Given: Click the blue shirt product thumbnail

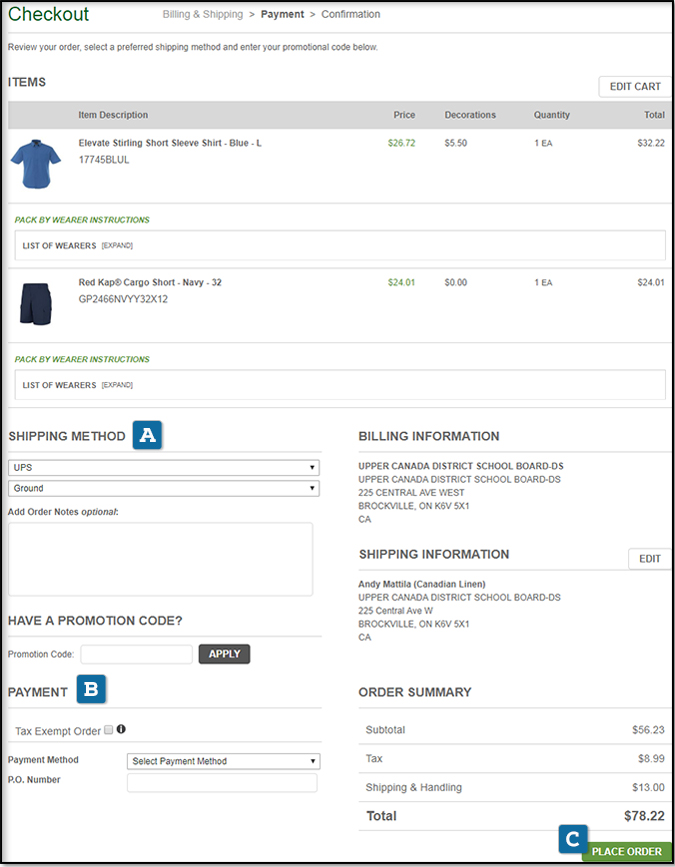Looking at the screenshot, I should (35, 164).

--

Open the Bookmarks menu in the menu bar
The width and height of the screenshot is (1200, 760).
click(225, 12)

==

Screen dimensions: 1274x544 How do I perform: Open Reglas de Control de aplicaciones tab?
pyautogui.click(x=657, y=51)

* _PROBLEM TO SOLVE_: Reproduce verbatim the lines from the one containing "Screen dimensions: 1274x544" to the one containing "pyautogui.click(x=657, y=51)", both included.

* _TASK RESULT_:
Screen dimensions: 1274x544 How do I perform: Open Reglas de Control de aplicaciones tab?
pyautogui.click(x=657, y=51)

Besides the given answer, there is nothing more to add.